Pandemi ve yangınlar kamu hizmetlerinin öneminin hayati düzeyde olduğunu göstermesine rağmen Cumhuriyet tarihinde en çok özelleştirme yapan iktidar sorumluluktan kaçamaz, kaçamayacaktır."

'İKTİDARIN İLK AKLINA GELEN IBAN NUMARASI VERMEK'
"Devlet, ormanların korunması ve sahalarının genişletilmesi için gerekli kanunları koyar ve tedbirleri alır. Yanan ormanların yerinde yeni orman yetiştirilir, bu yerlerde başka çeşit tarım ve hayvancılık yapılamaz. Bütün ormanların gözetimi Devlete aittir. Devlet ormanlarının mülkiyeti devrolunamaz. Devlet ormanları kanuna göre, Devletçe yönetilir ve işletilir. Bu ormanlar zamanaşımı ile mülk edinilemez ve kamu yararı dışında irtifak hakkına konu olamaz…." diyen Madde 169'un yıllardır devlet tarafından uygulanmadığı vurgulanan açıklama, şöyle devam etti: "Tüm bütçe süreçlerinde en az yatırım yapılan alan kamu yatırımlarıdır. Bütçeden yeteri kaynağı aktarmayan iktidarın ilk aklına gelen vatandaşlara IBAN numarası vermek oluyor her defasında!

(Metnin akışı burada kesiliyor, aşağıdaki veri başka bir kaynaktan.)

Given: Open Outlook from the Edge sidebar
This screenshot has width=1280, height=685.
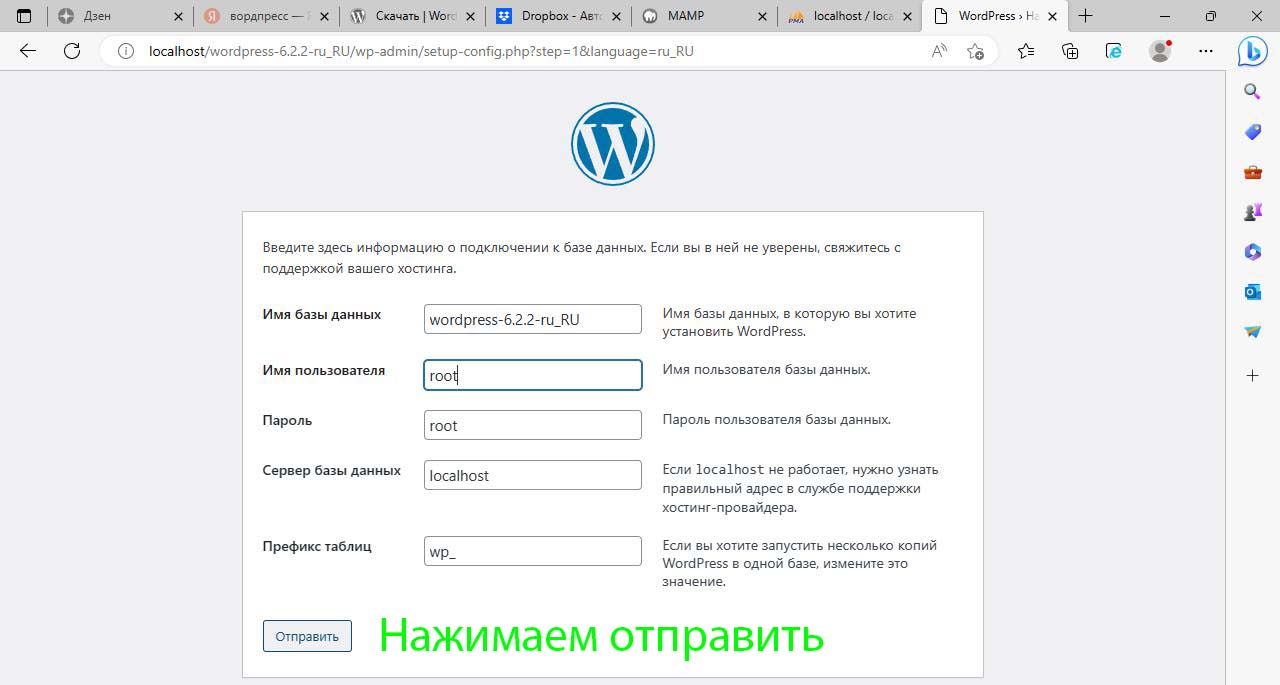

'EKOLOJİK TAHRİBAT GİDERİLMELİDİR'
AKP döneminde birçok alanda artan ihtiyaca rağmen kamu çalışanı sayısı azaltılmış, sözleşmeli çalışma esas alınmış, yeni personel alımında ise liyakat görmezden gelinmiştir. Yangınların yaşandığı ormanlarda orman muhafaza memuru başta olmak üzere personel yetersizliği felaketin boyutlarını artırmıştır. Yeni felaketler yaşamamak için özelleştirmelere derhâl son verilmelidir. Doğanın rant aracı olarak görülmesi anlayışından ve ranta feda edilmesinden vazgeçilmelidir. Orman yangınlarıyla mücadele eylem planları  kamuoyuna net bir şekilde açıklanmalı, gerekli ekipman eksiksiz temin edilmeli, bu konuda yapılan ihalelerde şeffaflık ilkesi gözetilmelidir, Orman yangınlarıyla mücadelede görevlendirilecek emekçilerin yıl boyu istihdamı ve iş güvenliği tedbirleri alınarak yaşam koşulları iyileştirilmeli ve daha verimli çalışma ortamı yaratılmalıdır, emek ve demokrasi güçleri, çevre örgütleri ve halkın da katılımıyla Kuraklıkla Mücadele Eylem Planı hazırlanarak ranta açılan ve ormansızlaştırılan alanlar yeniden doğal yapısına uygun şekilde yeşil alana dönüştürülerek ekolojik tahribat giderilmelidir.

Kamusal hizmetler piyasaya açılmamalı, özelleştirilen kamu hizmetleri yeniden kamu eliyle yürütülmelidir. Sermayeden değil halktan yana bir kamu hizmeti anlayışı esas alınmalıdır. Kamuda istihdam yeterli hale getirilmelidir. Kamu kaynaklarının, faiz ve Kamu Özel İşbirliği, Yap İşlet Devret adı altında sermayeye aktarılmasına son verilmelidir. Tüm vatandaşımızın kamu hizmetlerine parasız, nitelikli ve anadilinde ulaşması sağlanmalıdır."